= December 1870 West Sydney colonial by-election =

By-election in New South Wales, Australia

A by-election was held for the New South Wales Legislative Assembly electorate of West Sydney on 30 December 1870 because John Robertson was appointed Colonial Secretary and William Windeyer was appointed Solicitor General in the third Martin ministry.

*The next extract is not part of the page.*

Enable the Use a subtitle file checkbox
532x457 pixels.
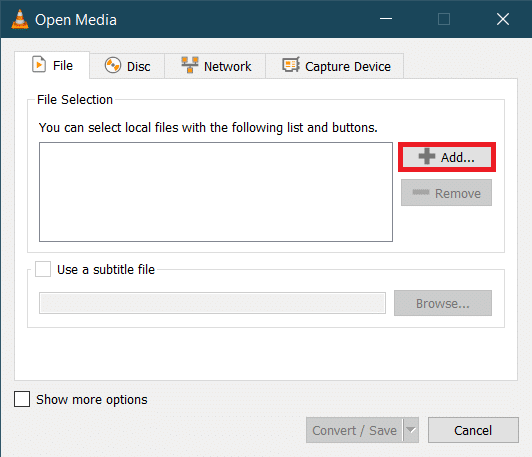pyautogui.click(x=43, y=269)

Such ministerial by-elections were usually uncontested and the other ministers were all re-elected unopposed.

==Dates==

| Date | Event |
|---|---|
| 16 December 1870 | Third Martin ministry appointed. |
| 17 December 1870 | Writ of election issued by the Speaker of the Legislative Assembly. |
| 28 December 1870 | Nominations |
| 30 December 1870 | Polling day |
| 24 January 1871 | Return of writ |

==Result==

1870 West Sydney by-election Friday, 30 December
| Candidate |  | Votes | % |
|---|---|---|---|
| John Robertson (re-elected 1) |  | 2,536 | 38.7 |
| William Windeyer (re-elected 2) |  | 2,393 | 36.6 |
| Joseph O'Connor |  | 1,617 | 24.7 |
| Total formal votes |  | 6,546 | 100.0 |
| Informal votes |  | 0 | 0.0 |
| Turnout |  | 3,214 | 34.8 |

John Robertson was appointed Colonial Secretary and William Windeyer was appointed Solicitor General in the third Martin ministry.